Der Prozess geht letztlich so aus, dass sich der Kläger nach den Grundsätzen zur Obliegenheit, dem Bauunternehmen eine mangelfreie Planung zur Verfügung stellen zu müssen, ein Mitverschulden anrechnen lassen muss. Jetzt geht der Bauherr daher gegen den Bodengutachter vor und beruft sich auf die Streitverkündung zum Vorprozess. Obwohl die Streitverkündung rechtzeitig ausgesprochen wurde, kann sich der Bodengutachter mit Erfolg auf die Einrede der Verjährung berufen. 

Hinweis:

Der wesentliche Aspekt ist vorstehend verschwiegen und lautet wie folgt: Der Bauherr hat das Grundstück erst im Zuge der Projektentwicklung erworben. Er war daher nicht Vertragspartner des Bodengutachters. Allerdings hat er sich vom Grundstücksverkäufer als Vertragspartner des Bodengutachters alle Rechte aus dem Vertrag abtreten lassen. Bis hierhin hat er also alles richtig gemacht. Das Problem im Fall lag darin, dass er in der Streitverkündung nicht explizit angegeben hat, dass er Ansprüche (auch) aus abgetretenem Recht absichern wolle. Dies hätte er aber tun müssen, damit hierfür eine Streitverkündung der Sache nach überhaupt existiert.

Aus Sicht des Streitverkündungsempfängers ist diese strenge Handhabung nachvollziehbar: Eine für ihn gänzlich unbekannte Person versucht ihn in die Haftung zu nehmen – Wozu besteht Veranlassung, dem Streit beizutreten?

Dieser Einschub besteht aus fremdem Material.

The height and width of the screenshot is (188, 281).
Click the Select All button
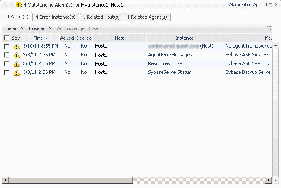(x=16, y=28)
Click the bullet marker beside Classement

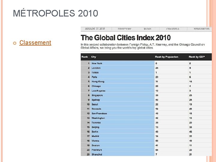click(14, 43)
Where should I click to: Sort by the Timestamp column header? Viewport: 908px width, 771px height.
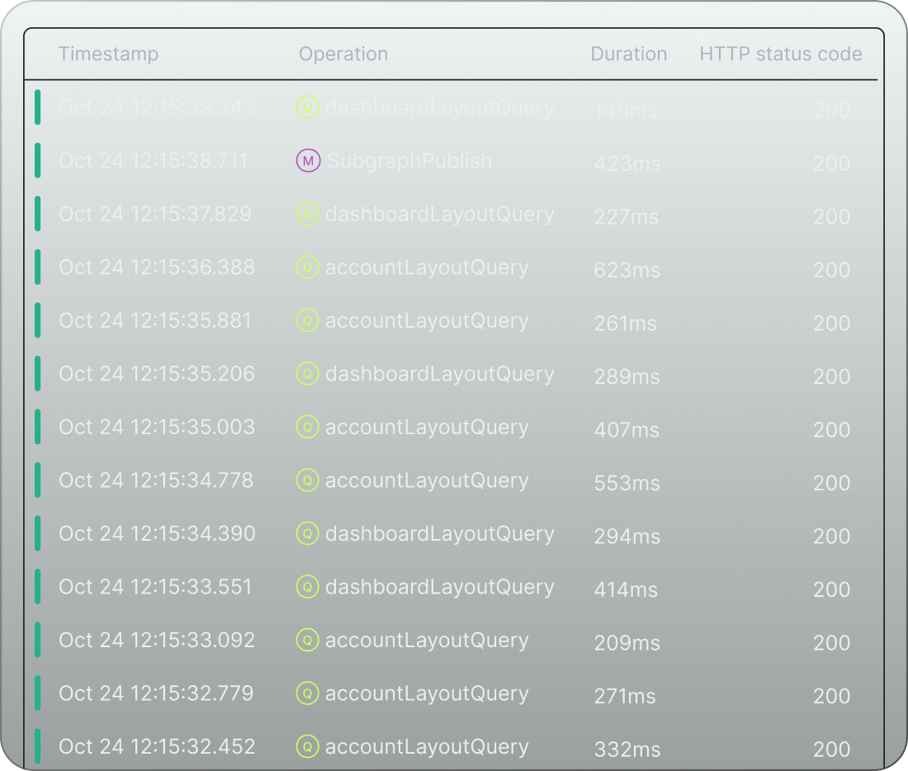108,54
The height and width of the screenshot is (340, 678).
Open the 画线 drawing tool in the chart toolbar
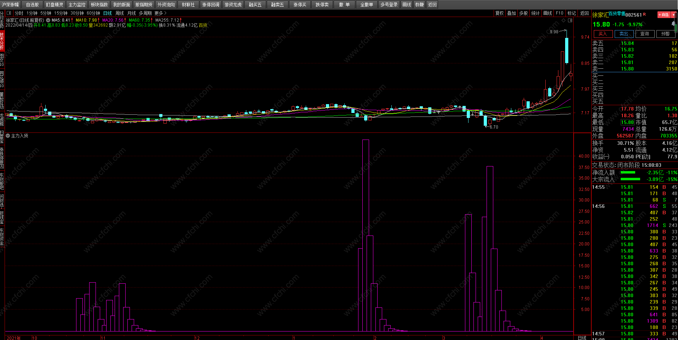click(548, 13)
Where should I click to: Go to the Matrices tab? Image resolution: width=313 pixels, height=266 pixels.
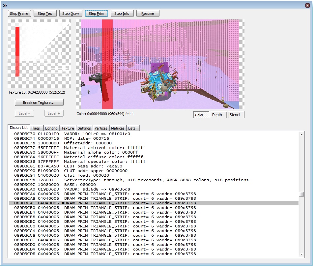tap(118, 128)
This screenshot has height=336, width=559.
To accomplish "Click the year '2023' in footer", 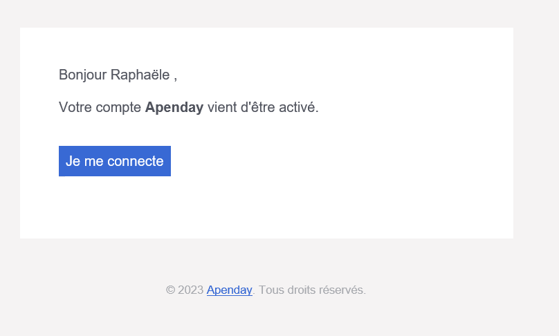I will click(190, 290).
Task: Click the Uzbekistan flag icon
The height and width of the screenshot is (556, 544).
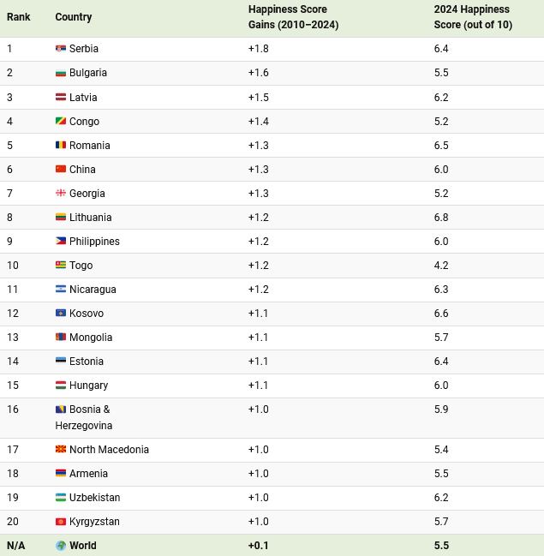Action: pos(61,498)

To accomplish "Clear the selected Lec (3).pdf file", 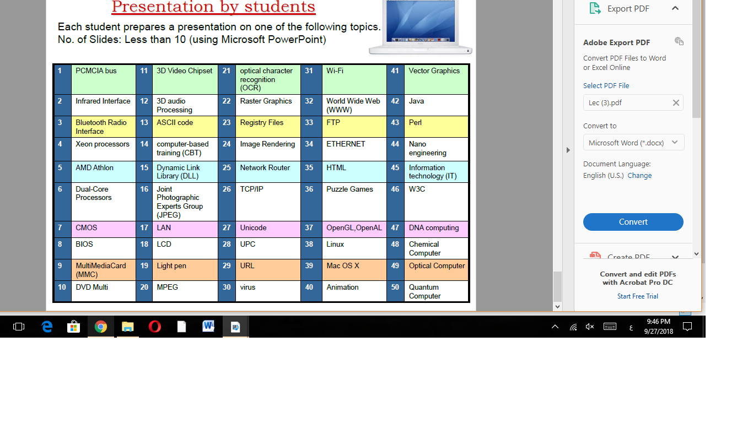I will tap(676, 103).
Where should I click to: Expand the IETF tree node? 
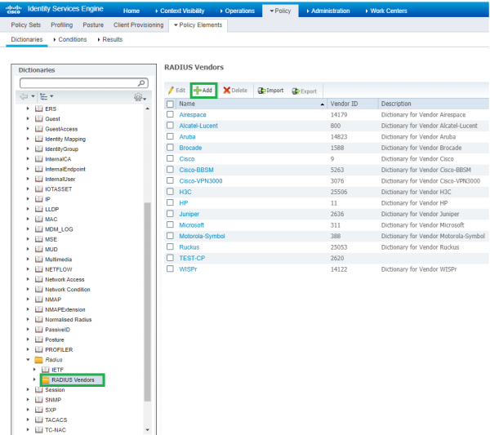(x=34, y=370)
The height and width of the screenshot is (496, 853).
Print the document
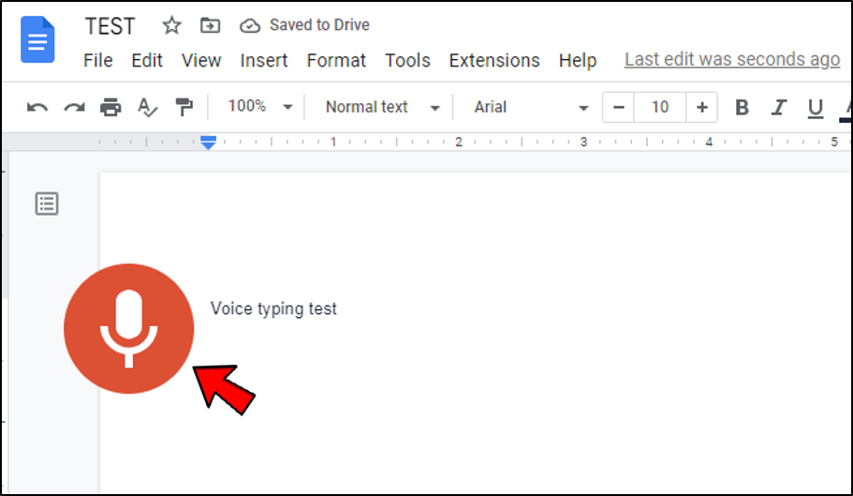pos(110,107)
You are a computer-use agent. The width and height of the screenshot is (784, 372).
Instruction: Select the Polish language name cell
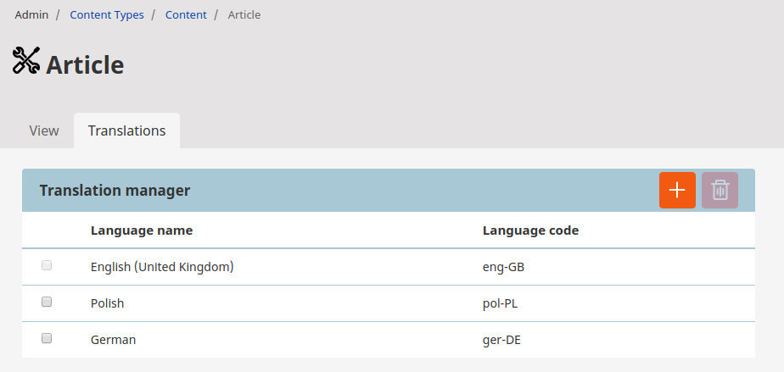click(x=108, y=303)
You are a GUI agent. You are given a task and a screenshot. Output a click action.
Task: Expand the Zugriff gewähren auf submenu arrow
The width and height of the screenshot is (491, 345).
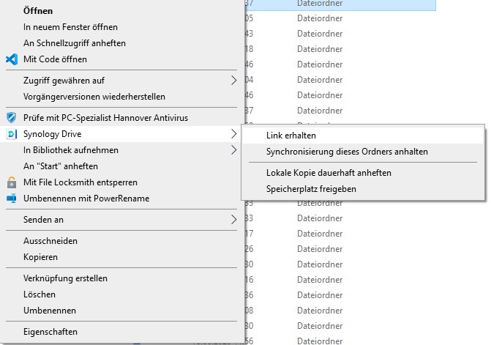tap(234, 81)
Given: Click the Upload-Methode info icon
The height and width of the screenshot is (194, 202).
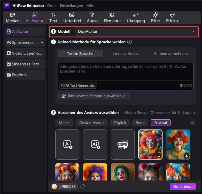Looking at the screenshot, I should tap(130, 42).
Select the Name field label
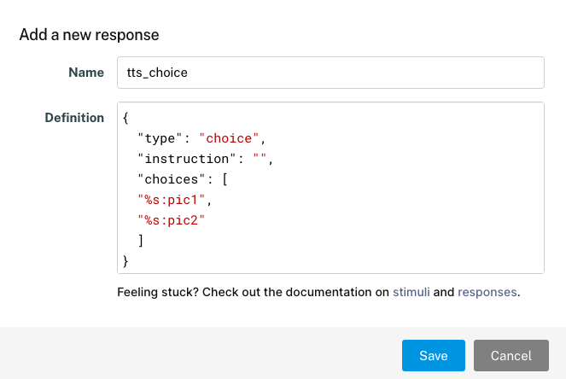The height and width of the screenshot is (379, 566). tap(86, 73)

Dass der Bodengutachter im vorliegenden Fall „den Braten gerochen“ hat, wusste, worum es im Vorprozess (!) geht und deswegen beigetreten ist, bewirkt keine inhaltliche Änderung der Streitverkündungsschrift. Insbesondere werden hierdurch nicht diejenigen Ansprüche, wegen der der Streit verkündet wurde, ergänzt oder ausgedehnt. Daher war die Streitverkündung zwar zulässig und eigentlich auch wirksam, nur letzten Endes wirkungslos.